Although MRI has been used to accurately diagnose knee joint injuries for decades, the terms bone bruising and bone marrow edema have only been around for the last decade and appear to be used synonymously [10-15]. That being said, in 1988, Wilson et al. [10] had already reported ill-defined bone marrow hyperintensities on T2-weighted MRI performed in patients with persistent knee and hip pain, but normal radiographic results. These findings resolved spontaneously in all cases, and it was proposed that this MRI phenomenon might be related to a transient increase in bone marrow water content.
Indeed, injuries that result from knee trauma generally resolve in a short period [11]. In fact, for some patients, implementing precautions that prevent weight load on the knee joint are sufficient for treatment. However, there is no definite consensus on the natural history of occult bone injuries secondary to knee trauma. In this regard, we found that most of the Type I lesions spontaneously resolved. However, it has been reported that 66% of Type II lesions persist, leading to subchondral sclerosis, cartilage thinning, osteochondral defects, or cortical impaction [3, 13]. Here, we observed that 80% of Type II lesions remained for 3 months, and 30% lasted for at least 9 months, confirming the notion that Type II injuries require longer treatment and recovery.

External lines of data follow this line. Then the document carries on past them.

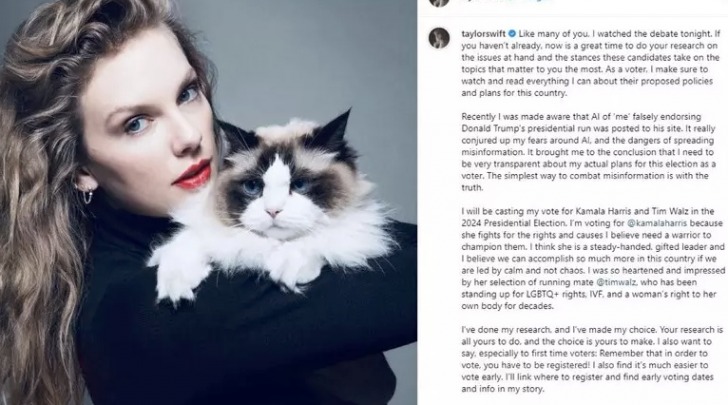The width and height of the screenshot is (728, 405).
Task: Click the post photo of woman holding cat
Action: (208, 202)
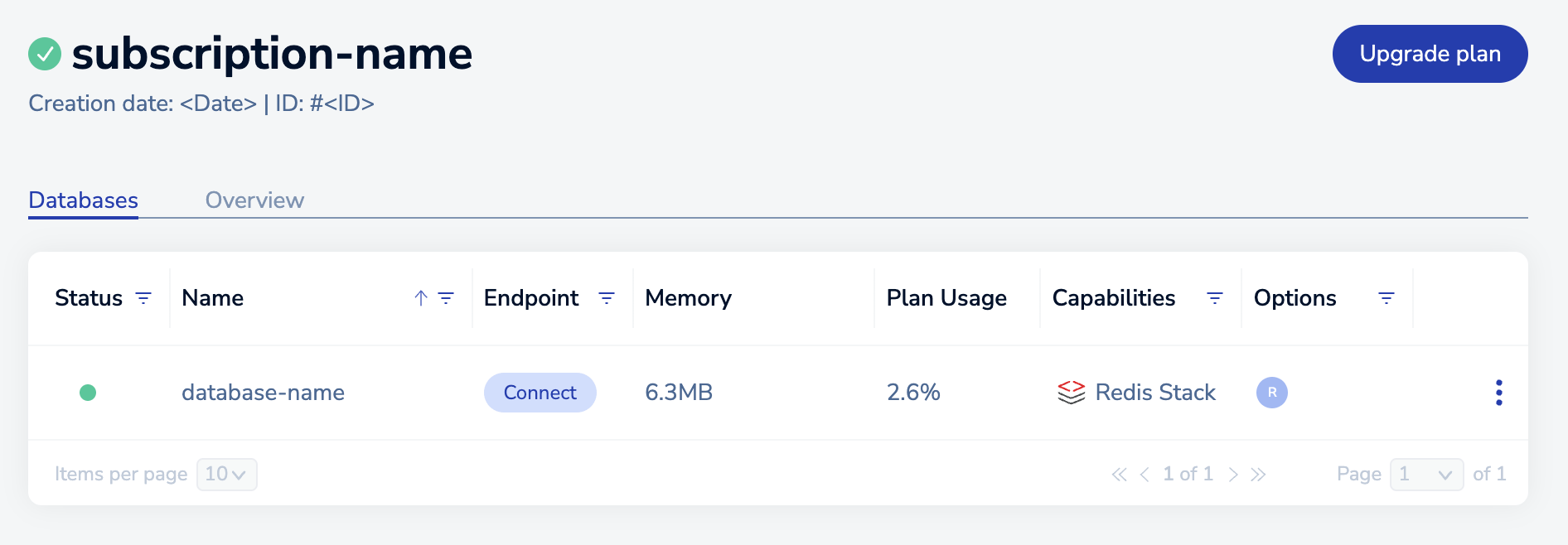Switch to the Overview tab
The image size is (1568, 545).
pyautogui.click(x=254, y=200)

Notably, no pathological signs could be detected in direct knee radiographs following injury in our patient cohort. However, MRI findings revealed bone contusions characterized by low signal intensity on T1-weighted images and high signal intensity on T2-weighted images. Nevertheless, obvious fracture lines were not detected on the trauma-exposed bone surfaces. Notably, occult osseous injuries that could not be detected on direct radiographs were the most common lesions detected by MRI in our study, highlighting the power of MRI technology for assessing knee trauma.

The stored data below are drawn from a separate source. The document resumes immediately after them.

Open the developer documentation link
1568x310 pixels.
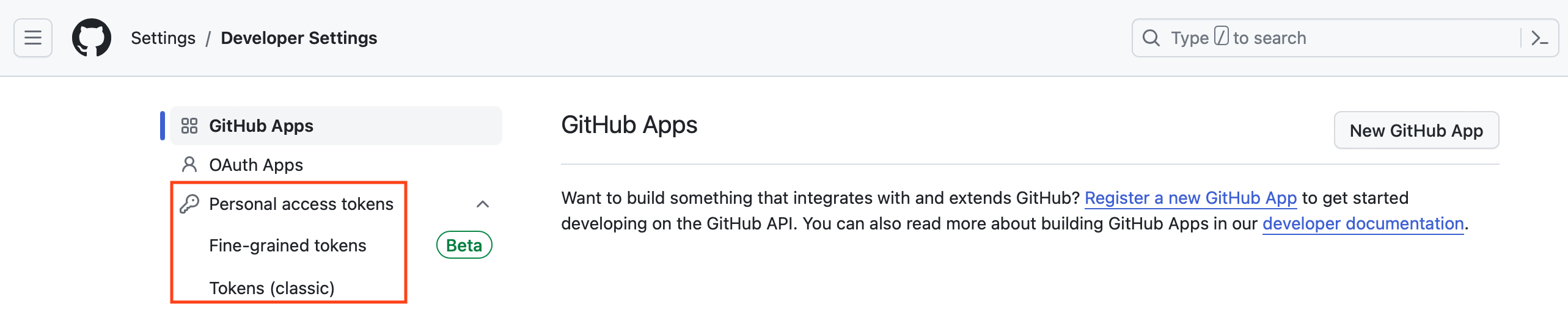(1363, 223)
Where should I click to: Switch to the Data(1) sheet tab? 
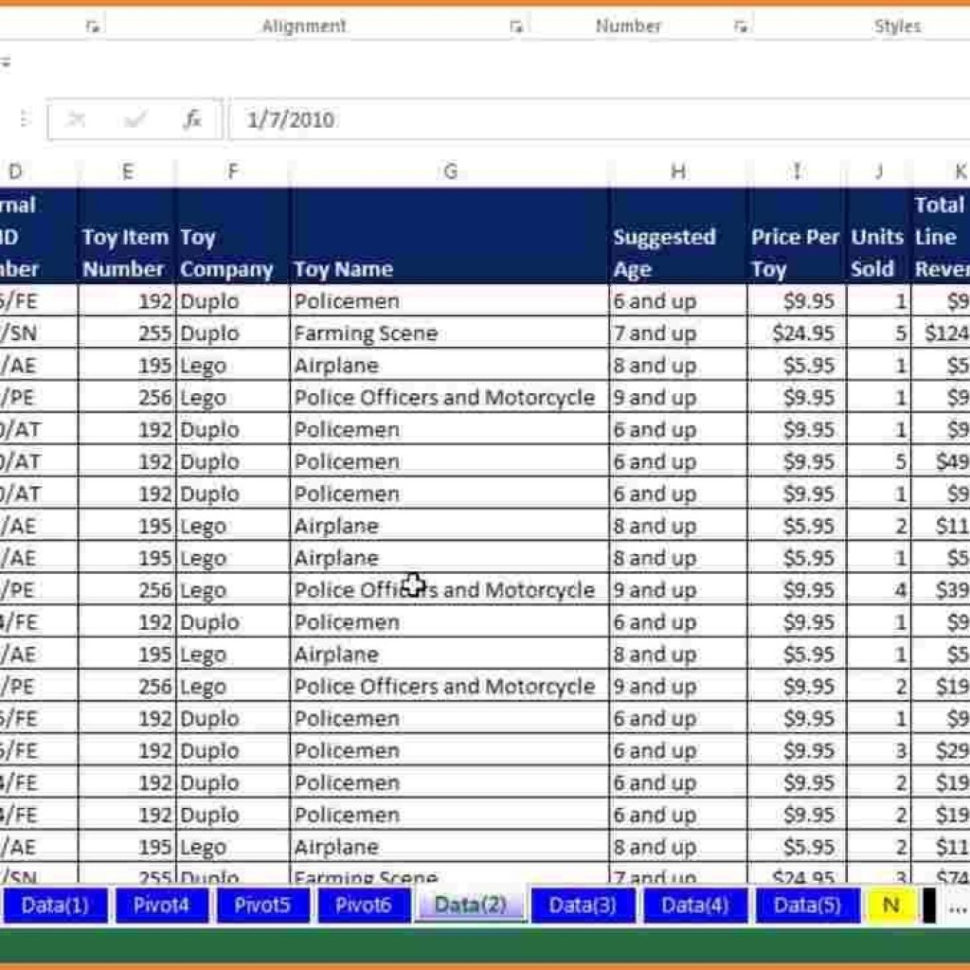55,905
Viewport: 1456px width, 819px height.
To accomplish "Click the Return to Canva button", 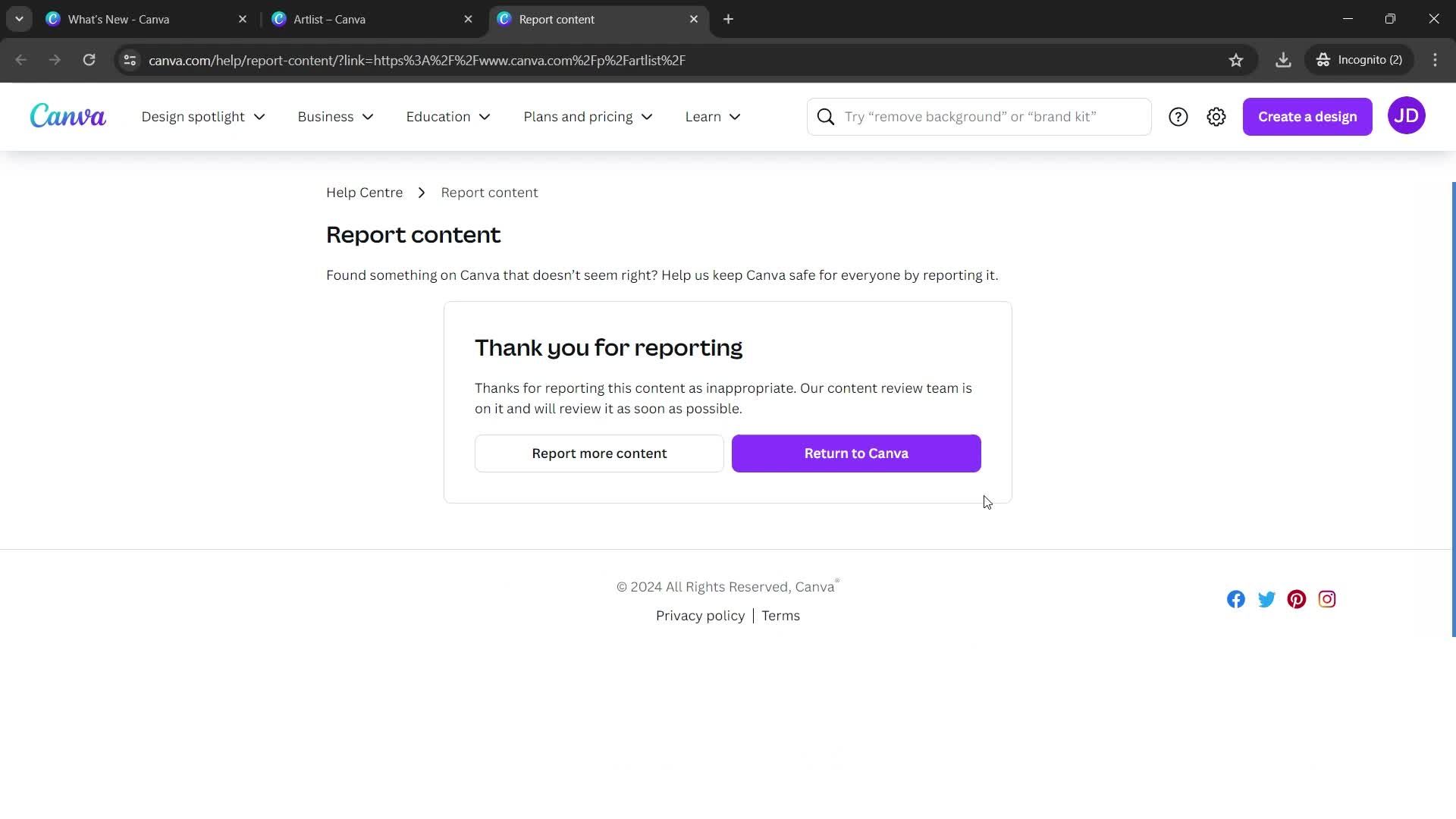I will tap(855, 453).
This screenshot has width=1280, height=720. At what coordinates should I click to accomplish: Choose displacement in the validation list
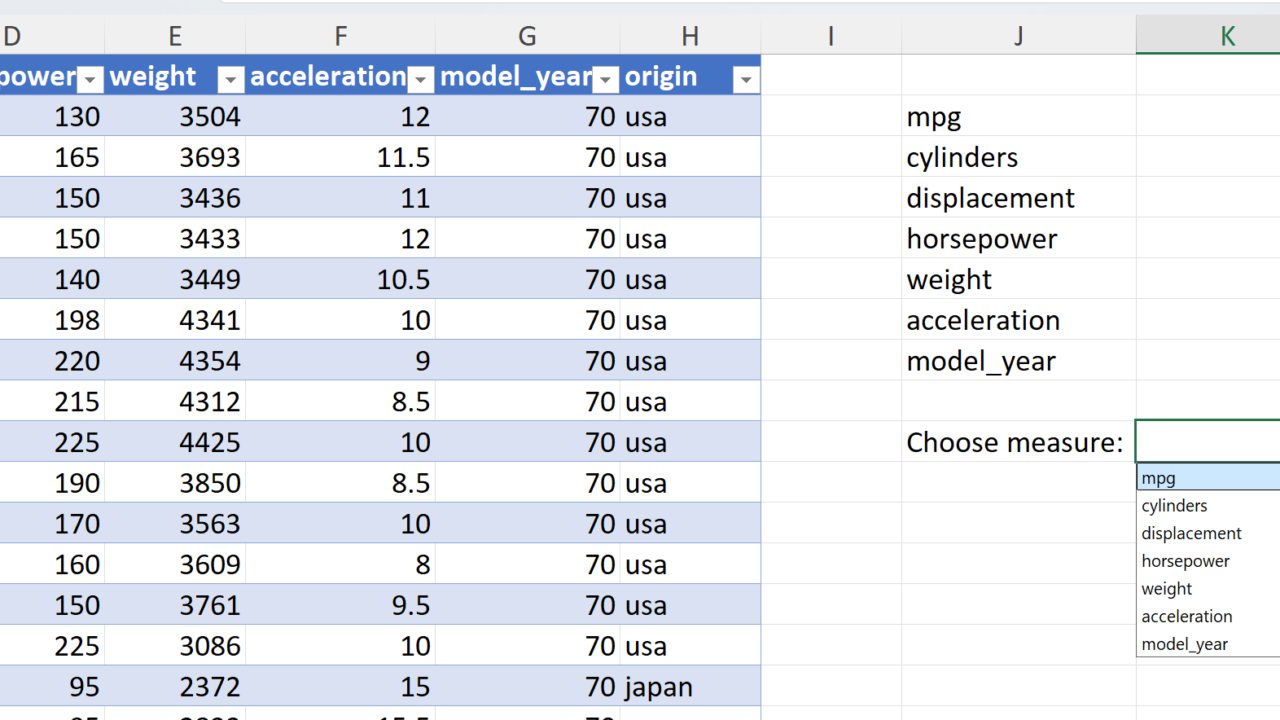click(1192, 534)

Although the cause of post-traumatic arthritis following knee injury is likely to be multifactorial, it was suggested that it might develop secondary to chronic knee instability. In this regard, soft tissue lesions that can destabilize the knee were detected in almost all patients with bone bruising [12, 16-18]. Moreover, these injuries appeared to be more serious when bone marrow edema was present, especially with regard to ligament injuries [16, 17, 19]. Thus, it is possible that bone bruising represents a useful prognostic sign in predicting which patients will go on to develop degenerative arthritis. Indeed, bone bruising can indicate an overlying osteochondral injury, particularly if a pattern of resolution towards an articular surface is demonstrated during follow-up MRI. Further research will be required to determine the potential relationship between bone bruises and post-traumatic arthritis.

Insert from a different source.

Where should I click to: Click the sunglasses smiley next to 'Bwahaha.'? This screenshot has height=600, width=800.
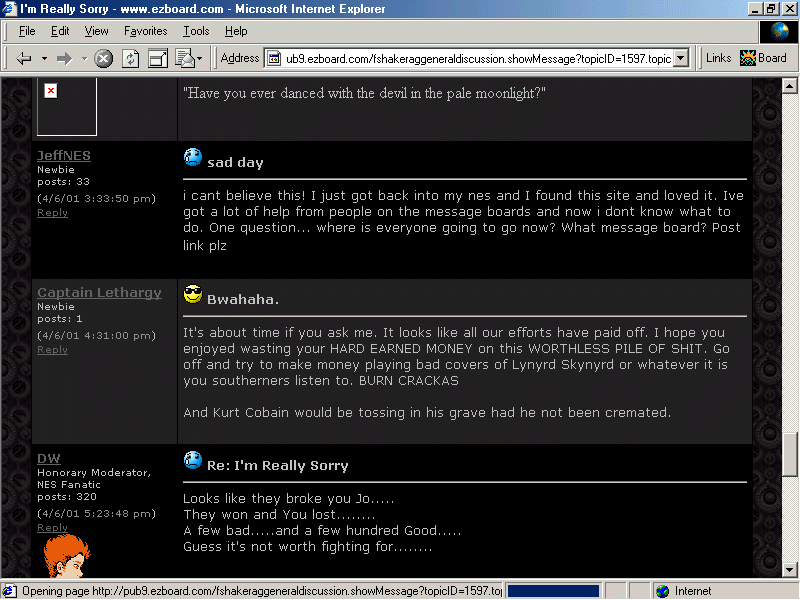pyautogui.click(x=193, y=295)
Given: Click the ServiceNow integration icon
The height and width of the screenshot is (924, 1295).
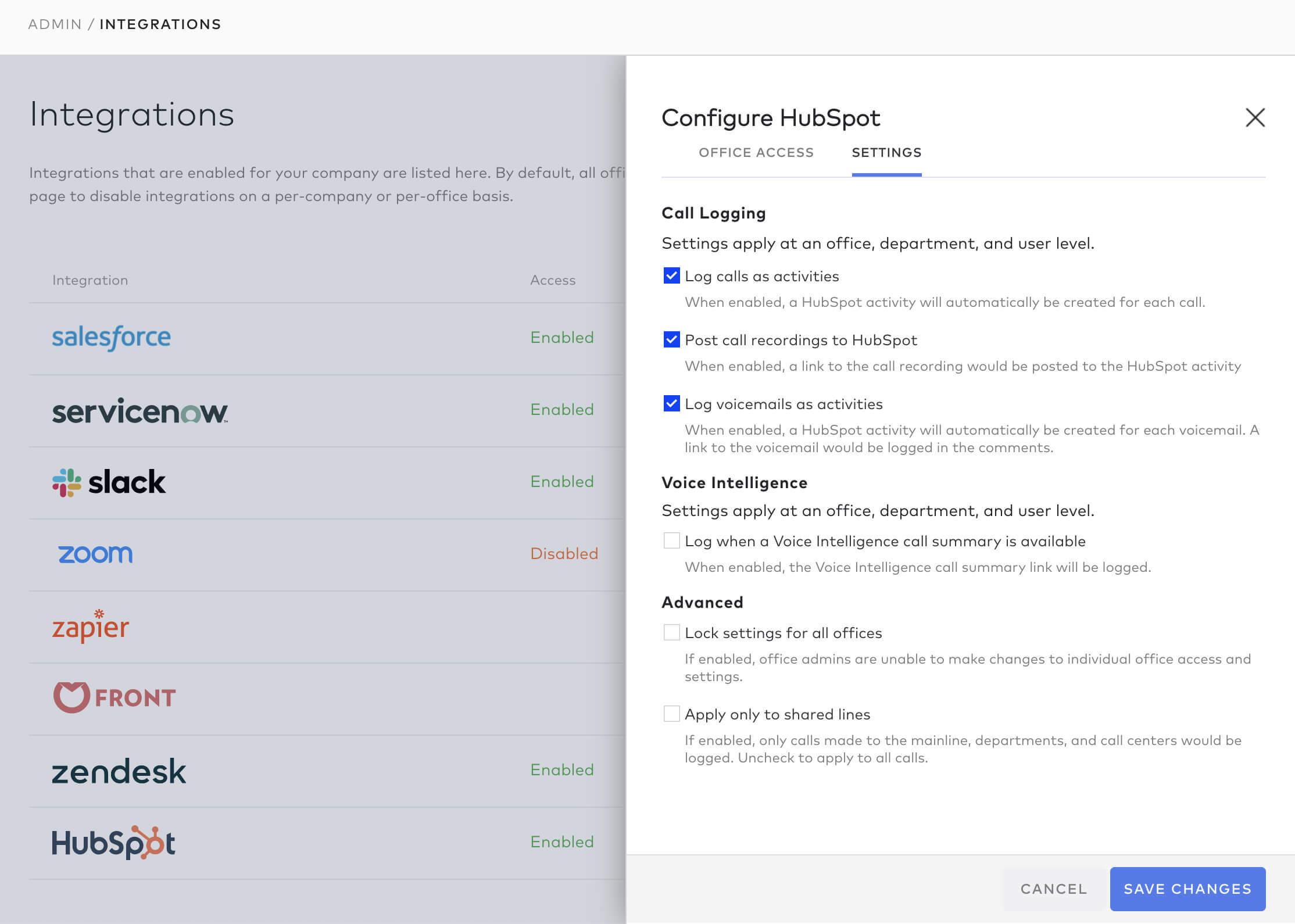Looking at the screenshot, I should (x=140, y=410).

This study presented certain limitations. Indeed, the small sample size may not have been sufficient to draw definitive conclusions regarding the course of bone bruise injuries. In addition, the restricted age of our cohort may have biased our conclusions, affecting applicability of these findings to older or younger subjects. However, our patients acquired bone bruising through sports trauma and falls, which are common causes of these impact-induced injuries. Nevertheless, further study may be required in a larger more diverse patient population.
CONCLUSION
MRI-detected bone bruising generally resolved within 3 to 9 months in patients with no soft tissue lesions and minor trauma. However, ligament and meniscal lesions were observed in the majority of patients with bone bruising, and these individuals required longer recovery periods. In addition, also spontaneous osteonecrosis of the knee (SONK) can be detected earlier and its treatment can be achieved better in by using MRI. Thus, the combination of occult bone injury and osteochondral trauma might indicate a more severe injury needing prolonged and careful treatment. These findings contribute to our understanding of the natural progression of MRI-detected bone bruises secondary to knee trauma and can contribute to improved management of patients with occult osseous knee injuries.